Сейчас все это может показаться неправдоподобным, диким — над чем ло­мали голову, мучились, какой малости старались добиться, но мы жили в мире, отвергшем здравый смысл и нормальные представления. В этом свихнувшемся мире под запретом в сущности была реальность. Некролог я написал быстро, а необходимая формулировка мне не давалась, долго я над ней бился. Наконец мне поназалось, что я нашел то, что надо, то, что может проскочить сквозь цензурные рогатки. Я написал: «создал замечательный образ бессмертного русского солдата Теркина».

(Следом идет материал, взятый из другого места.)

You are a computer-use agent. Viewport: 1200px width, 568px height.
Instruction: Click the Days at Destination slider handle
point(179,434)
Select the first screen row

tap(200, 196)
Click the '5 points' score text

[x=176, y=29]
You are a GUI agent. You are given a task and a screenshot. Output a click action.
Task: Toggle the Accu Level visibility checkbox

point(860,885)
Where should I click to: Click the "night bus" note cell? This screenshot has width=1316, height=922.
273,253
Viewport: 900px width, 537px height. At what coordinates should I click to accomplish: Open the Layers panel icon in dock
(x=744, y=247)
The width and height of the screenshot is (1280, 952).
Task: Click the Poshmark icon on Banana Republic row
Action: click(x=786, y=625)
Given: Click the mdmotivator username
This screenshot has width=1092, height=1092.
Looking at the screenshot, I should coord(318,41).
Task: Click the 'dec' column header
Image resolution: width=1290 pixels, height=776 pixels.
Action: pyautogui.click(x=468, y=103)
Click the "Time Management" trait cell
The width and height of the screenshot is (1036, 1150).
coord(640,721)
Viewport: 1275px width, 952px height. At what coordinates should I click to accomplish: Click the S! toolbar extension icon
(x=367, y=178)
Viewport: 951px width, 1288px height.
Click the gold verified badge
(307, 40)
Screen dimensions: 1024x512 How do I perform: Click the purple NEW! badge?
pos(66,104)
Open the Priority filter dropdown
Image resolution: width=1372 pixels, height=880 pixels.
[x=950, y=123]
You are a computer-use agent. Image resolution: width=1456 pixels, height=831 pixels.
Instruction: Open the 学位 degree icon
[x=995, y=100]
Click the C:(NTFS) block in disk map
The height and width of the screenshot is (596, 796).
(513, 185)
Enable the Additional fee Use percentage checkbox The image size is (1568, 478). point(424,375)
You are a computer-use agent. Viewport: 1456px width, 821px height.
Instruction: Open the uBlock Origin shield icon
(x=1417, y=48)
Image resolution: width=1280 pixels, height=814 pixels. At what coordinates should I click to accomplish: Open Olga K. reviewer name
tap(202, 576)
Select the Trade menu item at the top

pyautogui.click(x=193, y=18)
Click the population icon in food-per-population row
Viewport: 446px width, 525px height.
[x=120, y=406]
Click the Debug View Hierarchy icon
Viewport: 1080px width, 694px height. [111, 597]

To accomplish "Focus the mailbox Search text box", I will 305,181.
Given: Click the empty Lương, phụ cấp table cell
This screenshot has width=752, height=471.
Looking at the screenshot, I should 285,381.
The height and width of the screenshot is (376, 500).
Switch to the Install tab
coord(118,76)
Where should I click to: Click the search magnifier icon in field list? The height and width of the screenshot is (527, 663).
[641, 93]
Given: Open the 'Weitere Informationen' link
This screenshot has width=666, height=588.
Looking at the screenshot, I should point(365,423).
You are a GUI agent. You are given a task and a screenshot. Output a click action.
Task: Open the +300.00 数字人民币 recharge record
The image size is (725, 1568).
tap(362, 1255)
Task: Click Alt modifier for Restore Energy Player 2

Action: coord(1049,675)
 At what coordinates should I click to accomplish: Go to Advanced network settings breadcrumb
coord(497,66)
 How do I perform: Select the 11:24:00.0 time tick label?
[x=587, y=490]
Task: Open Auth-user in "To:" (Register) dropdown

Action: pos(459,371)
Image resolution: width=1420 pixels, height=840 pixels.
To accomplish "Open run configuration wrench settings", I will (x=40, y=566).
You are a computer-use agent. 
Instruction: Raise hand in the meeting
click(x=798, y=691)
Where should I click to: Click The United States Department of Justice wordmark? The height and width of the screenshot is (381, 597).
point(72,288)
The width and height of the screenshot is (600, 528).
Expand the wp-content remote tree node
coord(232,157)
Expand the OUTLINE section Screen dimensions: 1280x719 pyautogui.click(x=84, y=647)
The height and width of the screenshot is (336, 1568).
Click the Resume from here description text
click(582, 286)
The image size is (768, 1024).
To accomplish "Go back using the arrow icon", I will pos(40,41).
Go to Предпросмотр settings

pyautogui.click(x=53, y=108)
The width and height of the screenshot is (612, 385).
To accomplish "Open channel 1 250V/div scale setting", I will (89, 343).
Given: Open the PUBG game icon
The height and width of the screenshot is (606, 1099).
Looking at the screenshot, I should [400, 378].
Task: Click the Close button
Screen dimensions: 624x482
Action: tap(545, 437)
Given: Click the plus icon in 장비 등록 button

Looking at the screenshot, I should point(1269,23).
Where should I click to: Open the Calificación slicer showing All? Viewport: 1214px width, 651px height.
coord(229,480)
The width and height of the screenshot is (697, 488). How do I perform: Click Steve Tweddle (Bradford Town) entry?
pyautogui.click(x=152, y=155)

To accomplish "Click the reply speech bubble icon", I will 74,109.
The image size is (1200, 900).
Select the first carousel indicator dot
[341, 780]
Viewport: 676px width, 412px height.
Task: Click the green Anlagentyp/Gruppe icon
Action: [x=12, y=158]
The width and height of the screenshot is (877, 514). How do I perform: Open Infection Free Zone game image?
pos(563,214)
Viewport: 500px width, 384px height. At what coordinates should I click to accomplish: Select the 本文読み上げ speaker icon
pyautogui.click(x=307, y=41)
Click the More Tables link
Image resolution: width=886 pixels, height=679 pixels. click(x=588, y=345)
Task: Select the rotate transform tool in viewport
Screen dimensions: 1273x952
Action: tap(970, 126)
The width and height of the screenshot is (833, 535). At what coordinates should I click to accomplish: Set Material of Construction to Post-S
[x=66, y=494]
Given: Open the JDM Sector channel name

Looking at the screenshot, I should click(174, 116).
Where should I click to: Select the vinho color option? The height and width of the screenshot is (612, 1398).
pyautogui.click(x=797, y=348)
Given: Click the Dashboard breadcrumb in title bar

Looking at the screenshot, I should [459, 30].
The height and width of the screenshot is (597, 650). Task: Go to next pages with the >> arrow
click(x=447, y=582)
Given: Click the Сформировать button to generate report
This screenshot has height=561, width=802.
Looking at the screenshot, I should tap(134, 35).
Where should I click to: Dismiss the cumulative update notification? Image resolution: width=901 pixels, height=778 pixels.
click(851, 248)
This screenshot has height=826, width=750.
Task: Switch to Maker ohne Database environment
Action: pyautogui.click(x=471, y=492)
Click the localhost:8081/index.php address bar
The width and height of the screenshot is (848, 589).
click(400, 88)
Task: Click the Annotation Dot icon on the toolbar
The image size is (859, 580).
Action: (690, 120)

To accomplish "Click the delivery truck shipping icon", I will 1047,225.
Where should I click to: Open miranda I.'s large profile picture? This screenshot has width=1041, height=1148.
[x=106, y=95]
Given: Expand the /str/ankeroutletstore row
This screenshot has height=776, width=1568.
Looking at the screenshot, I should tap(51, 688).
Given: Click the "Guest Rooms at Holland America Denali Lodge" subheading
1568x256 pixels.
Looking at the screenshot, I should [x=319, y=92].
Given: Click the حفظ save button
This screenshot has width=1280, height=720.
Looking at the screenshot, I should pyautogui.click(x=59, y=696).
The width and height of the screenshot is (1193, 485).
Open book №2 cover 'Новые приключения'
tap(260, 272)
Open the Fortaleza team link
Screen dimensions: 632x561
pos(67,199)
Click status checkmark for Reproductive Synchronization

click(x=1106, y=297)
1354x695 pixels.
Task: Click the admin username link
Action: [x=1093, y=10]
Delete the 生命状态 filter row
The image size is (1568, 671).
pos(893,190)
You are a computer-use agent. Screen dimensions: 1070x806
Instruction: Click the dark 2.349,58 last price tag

Некролог перепечатали, и я отнес его Озерову. В этот момент в кабинет ввалилась ватага поднятых по тревоге цековских сотрудников: завы, замы, кон­сультанты, инструктора — человек шесть. Озеров сказал мне, что я могу быть свободен. Когда назавтра я прочитал в газете некролог, формулы, которая далась мне таким трудом, там не было. Над некрологом потрудились умельцы из ЦК, не так просто было обвести их вокруг пальца. Впрочем, чему тут удивляться. Когда умер Пастернак, обошлись вообще без некролога, дали лишь знаменитое сообщение о кончине члена Литфонда. Некролога не был удостоен и Хрущев — тоже уведомление о смерти «персонального пенсионера», да еще не с «глубоким прискорбием», как положено по традиции, а только «с прискорбием». А над гробом Зощенко произносились и проработочные речи...

Под неусыпным надзором

Я уже писал в связи со статьями Исаковского и Твардовского, как важно было для нас повышение эстетических критериев. С этой идеей Смирнов при­шел в газету, как мне кажется, принимая за чистую монету все чаще повторяв­шиеся тогда в так называемых документах, но носившие по преимуществу этикетно декларативный характер призывы «поднять», «усилить», «кре­пить» художественное мастерство и взыскательность.

А тут еще Хрущев на всю страну заявил, что некоторые книги нельзя читать без булавки. Сергей Сергеевич сделал из простецкой хрущевской реп­лики далеко идущие выводы, счел, что она означает начало широкого наступле­ния на литературную серятину. Хотя, по правде говоря, это еще был вопрос, ка­кие именно книги нагоняли сон на Хрущева.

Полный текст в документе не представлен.